Why conduct a report today on the dismantling of nuclear power plants ?
Because 80% of French nuclear reactors coming to the end of the operating lifetime as originally foreseen, which was forty years. And also because in 2015, has been voted a law on the energy transition and the green growth, which provides for a reduction from 75% to 50% of the share of nuclear energy in electricity production in France by 2025.
The French industry she anticipated the dismantling of power stations?
No, that is for the nine oldest reactors, all of which are in the judgment that for the fleet of 58 nuclear reactors, which were built between 1977 and 1987 and that works today. For the first fleet, nothing happened as expected. Especially for the six reactors of the graphite-gas. The dismantling was scheduled to be completed in 2041. But due to technical difficulties unresolved, EDF has indicated that it is delaying the end of the dismantling phase, to 2100. It took over a century to dismantle these plants. To date, EDF has not conducted any dismantling until its end.
And that is the dismantling of 58 nuclear reactors that operate today?
These are reactor water pressurized and after what we have said to our counterparts, EDF should technically be able to carry out the work. However, there is a difficulty, it is that the power plants were built at the same time, their dismantling should take place during the same period. Hence this question: will there be personnel and material and sufficient to do so? The technical feasibility is not, therefore, fully insured.
Have you measured the financial costs of the decommissioning?

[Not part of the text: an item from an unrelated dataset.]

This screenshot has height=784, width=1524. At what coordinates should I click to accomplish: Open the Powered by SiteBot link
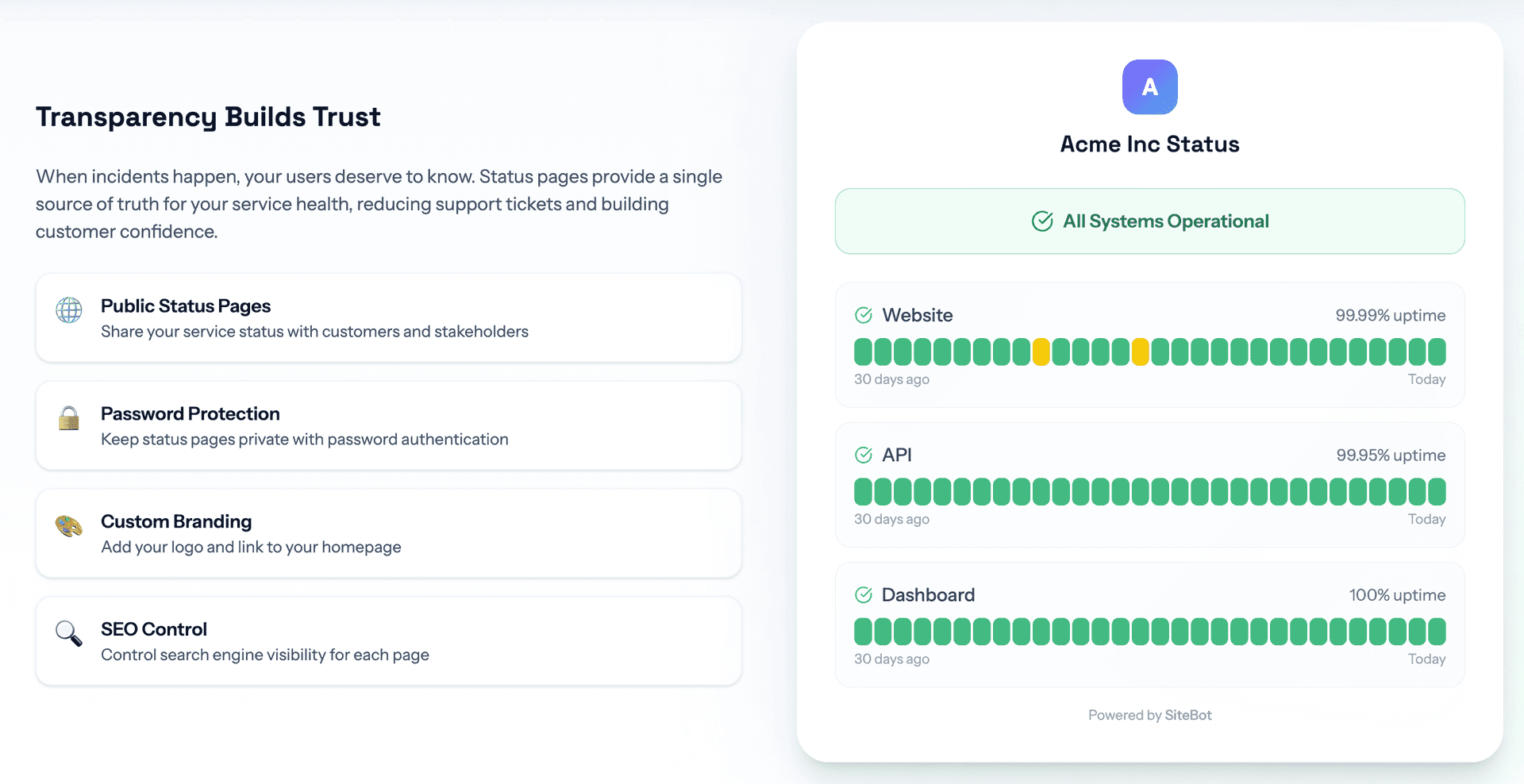click(x=1149, y=715)
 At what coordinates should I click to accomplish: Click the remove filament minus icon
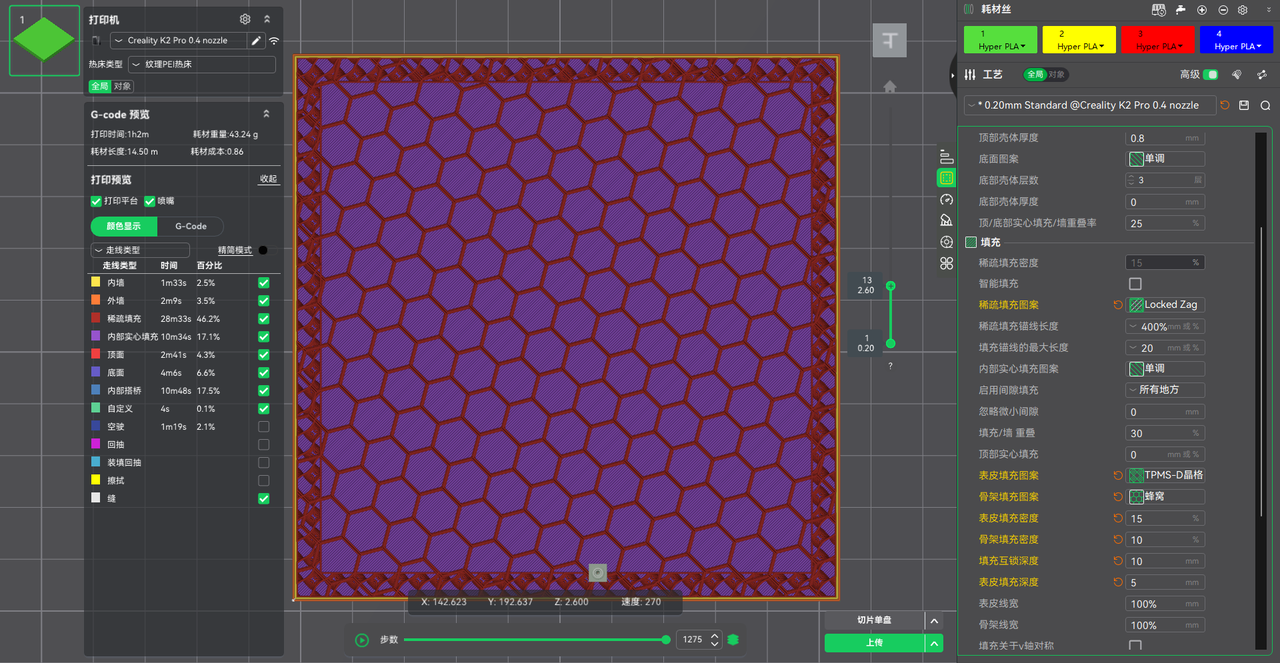1222,9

The costs of decommissioning are likely to be under-valued and under-funded. EDF considers the dismantling to 75.5 billion euros, amount that will be disbursed gradually as the deconstruction of nuclear plants. As to provisions, they amounted to 36 billion.
counterparts electricians EDF provisionnent all the more…
Yes. It can be explained due to the park
How EDF account to fund the decommissioning of its nuclear power plants?
The company is betting on a further prolongation of the lifetime of the nuclear fleet (forty to fifty years or sixty years, editor’s NOTE). This strategy allows you to spread out the dismantling to avoid the cliff, which obliges to do everything simultaneously. This bet seems to us surprising and bold because EDF has not received the endorsement technique of the Nuclear Safety Authority for the continuation and extension of these plants. It is therefore necessary to review this strategy of dismantling. Because if EDF is not able to finance the dismantling of nuclear power plants, it will be necessary for the State to be a substitute for it, that is to say, the taxpayer. It is therefore necessary to examine the role of the State shareholder, which owns 85% of EDF.